Index | Thread | Search

From:
Jack Burton <jack@saosce.com.au>
Subject:
Re: [patch 2 of 3] iscsid(8): avoid double free & race during cleanup
To:
Claudio Jeker <cjeker@diehard.n-r-g.com>
Cc:
tech@openbsd.org
Date:
Fri, 17 Jan 2025 18:04:32 +1030

Download raw body.

Thread
On Thu, 16 Jan 2025 21:27:34 +0100
Claudio Jeker <cjeker@diehard.n-r-g.com> wrote:

> On Thu, Jan 16, 2025 at 01:37:13PM +1030, Jack Burton wrote:
> > On Wed, 15 Jan 2025 14:46:02 +0100
> > Claudio Jeker <cjeker@diehard.n-r-g.com> wrote:  
> > > On Tue, Dec 31, 2024 at 06:33:08PM +1030, Jack Burton wrote:  
> > > > Fixing that one unmasked a latent race condition during
> > > > shutdown. Depending on whether session reestablishment attempts
> > > > result in any new connections entering the login phase before
> > > > ISCSI_EXIT_WAIT expires, EITHER conn_free() would get called
> > > > multiple times on the same connection OR there'd be an outright
> > > > access after free.
> > > > 
> > > > To avoid adding extra states to the fsm, simply check
> > > > exit_rounds (which gets set in shutdown_cb) before freeing
> > > > connections in sess_do_free(): if it's set then we're about to
> > > > exit anyway, so it doesn't matter that some connections may get
> > > > reallocated without freeing the old ones.    
> > > 
> > > Uhm. I don't understand how conn_free() can be called multiple
> > > times.  
> > 
> > sess_do_free() calls conn_free() in the loop for each connection in
> > the TAILQ.  Then sess_do_conn_fail() calls conn_free() because
> > connection state is CONN_FREE.
> > 
> > I don't really understand why sess_do_conn_fail() is getting called
> > at all, as after sess_do_free() the current session state should be
> > SESS_FREE (not SESS_RUNNING) ... but somehow it does get called.
> >   
> 
> Ah, I see. The problem is that sessev has another pointer to the
> connection and the sessev is not removed in conn_free().
> I need to reread the code to see how we can fix that mess.
> But what happens is that we have a event queued with a pointer to a
> connection that was already freed.

Thanks, that's just the clue I needed!

You're right, it is a bit of a mess.  Not your fault though: most of
that mess is necessary if we want to keep the fsm reasonably true to the
standard.

Simplest way I could think of to avoid the double free (*without* the sledge-hammer approach of my original patch #2) was to keep track
of any one-shot event queued for each connection, dequeuing it (if any)
in conn_free().

[I am of course assuming that no connection ever gets more than one
one-shot event pending at the same time ... but in my testing I have not
been able to produce any scenario that violates that assumption.]
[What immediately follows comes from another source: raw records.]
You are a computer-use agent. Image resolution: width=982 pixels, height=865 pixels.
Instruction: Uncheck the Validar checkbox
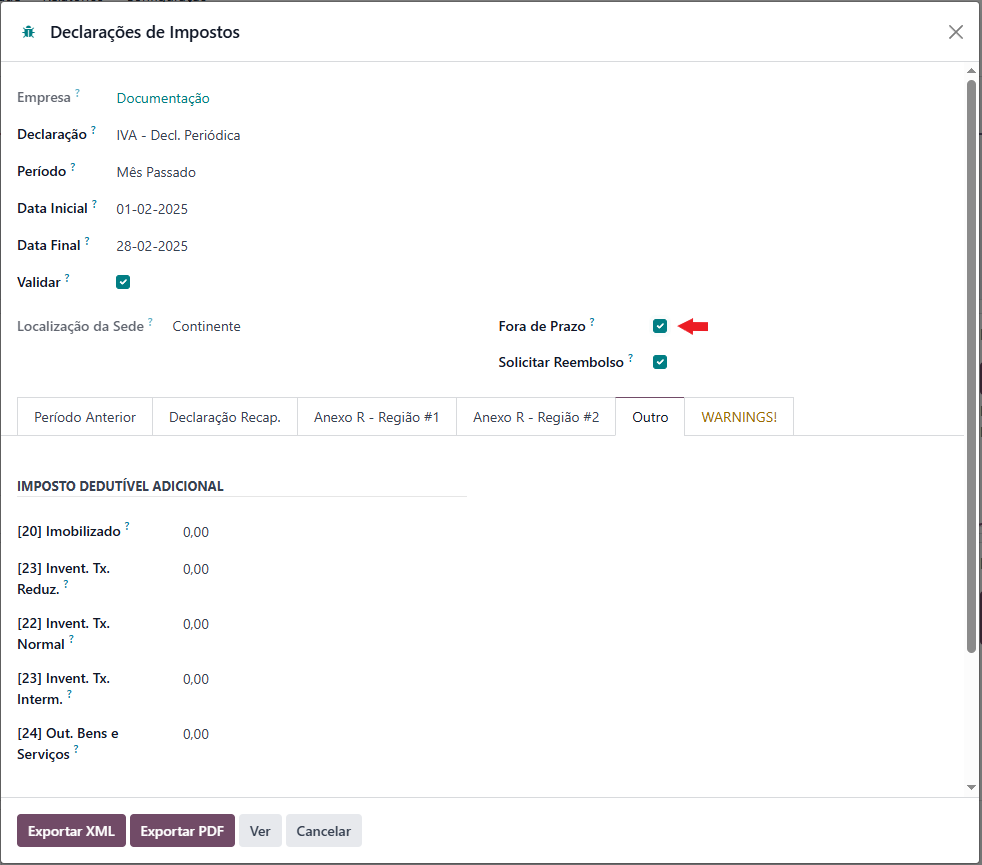[123, 282]
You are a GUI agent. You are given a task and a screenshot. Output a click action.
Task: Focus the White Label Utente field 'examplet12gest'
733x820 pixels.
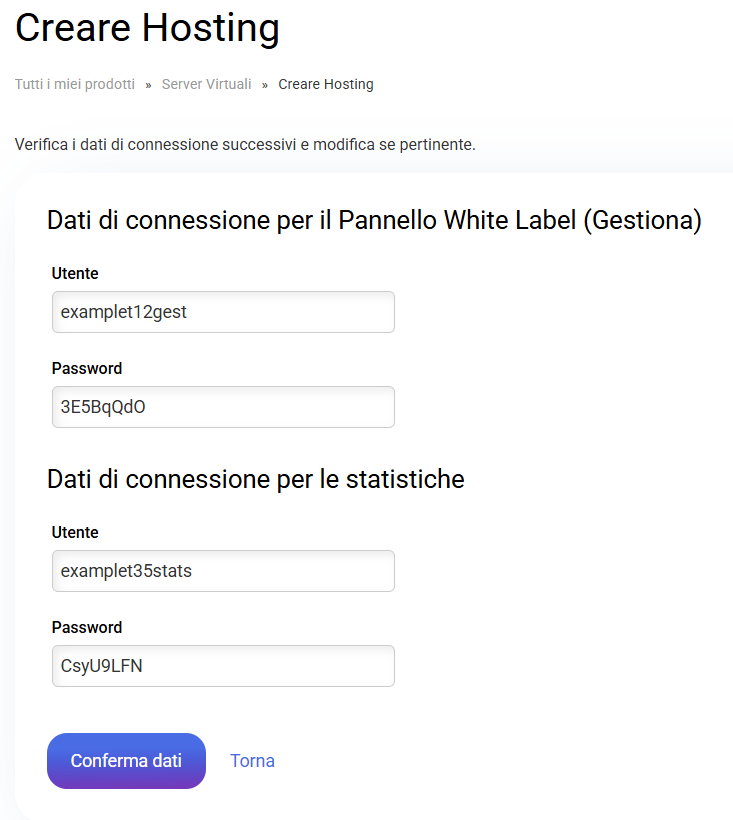(x=223, y=312)
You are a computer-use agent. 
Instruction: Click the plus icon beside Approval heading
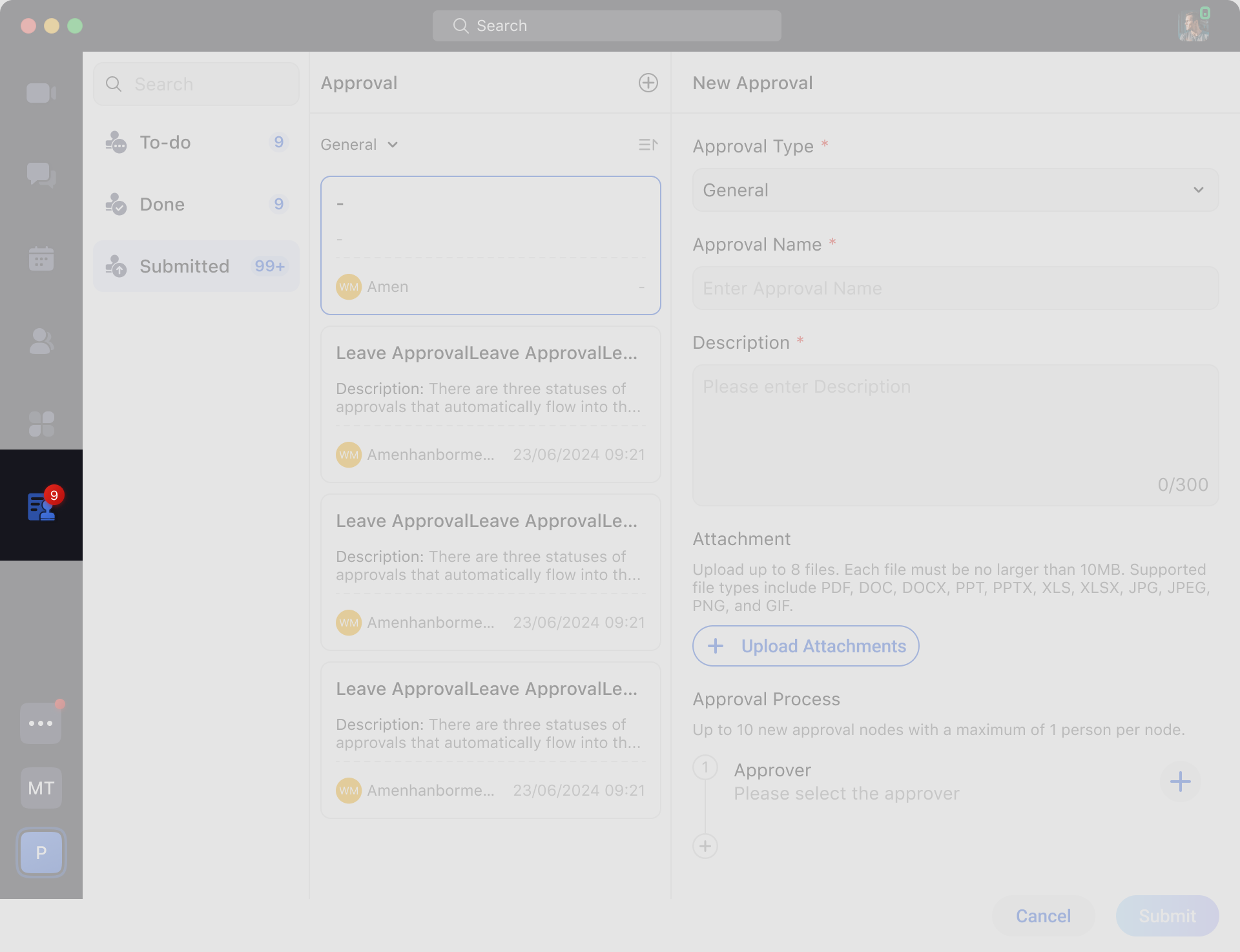click(648, 83)
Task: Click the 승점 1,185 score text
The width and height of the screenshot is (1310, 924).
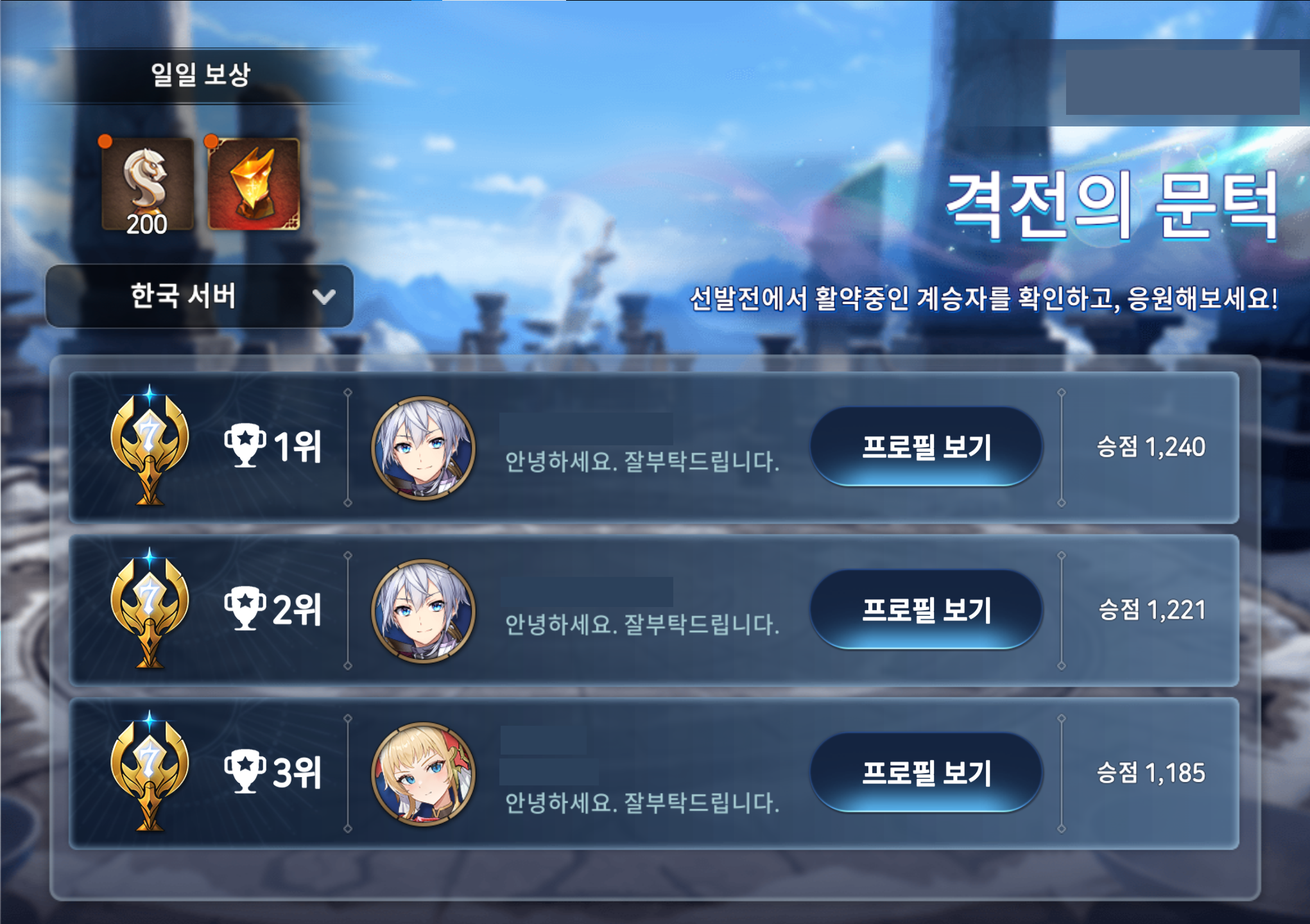Action: tap(1151, 773)
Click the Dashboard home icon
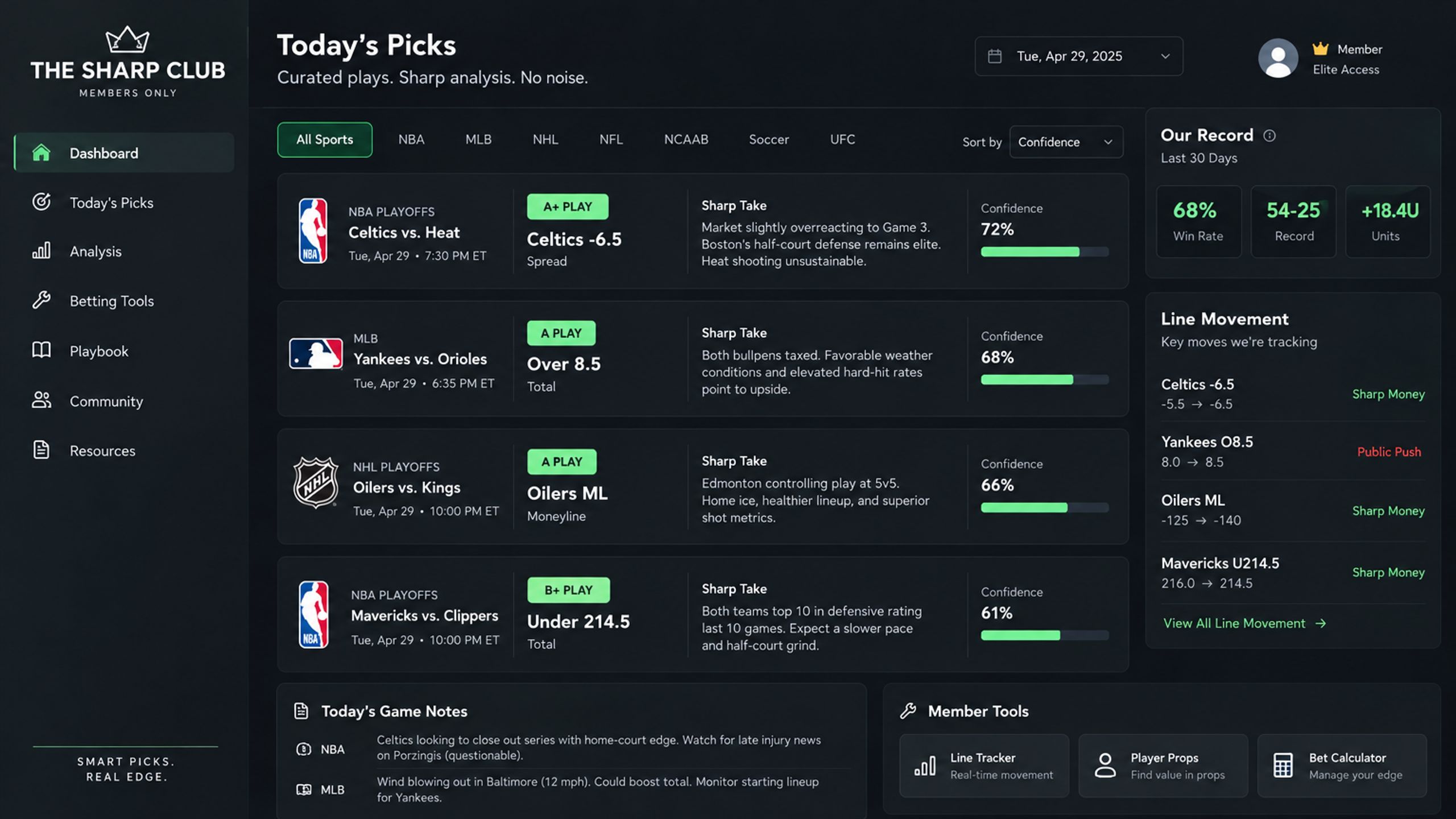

The patch below does just that.  With this patch applied I get clean
shutdowns on SIGTERM, regardless of which target(s) iscsid is connected
to and regardless of whether each of them is in login, running, or
failed when I send the signal.

Is this a reasonable approach for the time being?

If so, I'll rewrite my patch #3 to suit once this one is in the tree.

Index: connection.c
===================================================================
RCS file: /cvs/src/usr.sbin/iscsid/connection.c,v
diff -u -p -r1.22 connection.c
--- connection.c	16 Jan 2025 16:19:39 -0000	1.22
+++ connection.c	17 Jan 2025 07:10:39 -0000
@@ -115,6 +115,11 @@ conn_free(struct connection *c)
 
 	event_del(&c->ev);
 	event_del(&c->wev);
+	if (c->oev != NULL) {
+		event_del(c->oev);
+		free(c->oev);
+		c->oev = NULL;
+	}
 	if (c->fd != -1)
 		close(c->fd);
 
Index: iscsid.h
===================================================================
RCS file: /cvs/src/usr.sbin/iscsid/iscsid.h,v
diff -u -p -r1.20 iscsid.h
--- iscsid.h	16 Jan 2025 16:19:39 -0000	1.20
+++ iscsid.h	17 Jan 2025 07:10:39 -0000
@@ -263,6 +263,7 @@ struct session_poll {
 
 struct connection {
 	struct event		 ev;
+	struct event		*oev;
 	struct event		 wev;
 	TAILQ_ENTRY(connection)	 entry;
 	struct connection_params mine;
Index: session.c
===================================================================
RCS file: /cvs/src/usr.sbin/iscsid/session.c,v
diff -u -p -r1.10 session.c
--- session.c	16 Jan 2025 16:17:32 -0000	1.10
+++ session.c	17 Jan 2025 07:10:39 -0000
@@ -209,12 +209,14 @@ session_fsm(struct session *s, enum s_ev
 {
 	struct timeval tv;
 	struct sessev *sev;
+	struct event *oev;
 
 	log_debug("session_fsm[%s]: %s ev %s timeout %d",
 	    s->config.SessionName, sess_state(s->state),
 	    sess_event(ev), timeout);
 
-	if ((sev = malloc(sizeof(*sev))) == NULL)
+	if ((oev = malloc(sizeof(*oev))) == NULL
+	    || (sev = malloc(sizeof(*sev))) == NULL)
 		fatal("session_fsm");
 	sev->conn = c;
 	sev->sess = s;
@@ -222,8 +224,12 @@ session_fsm(struct session *s, enum s_ev
 
 	timerclear(&tv);
 	tv.tv_sec = timeout;
-	if (event_once(-1, EV_TIMEOUT, session_fsm_callback, sev, &tv)
== -1) +
+	evtimer_set(oev, session_fsm_callback, sev);
+	if (event_add(oev, &tv))
 		fatal("session_fsm");
+	if (c != NULL)
+		c->oev = oev;
 }
 
 struct {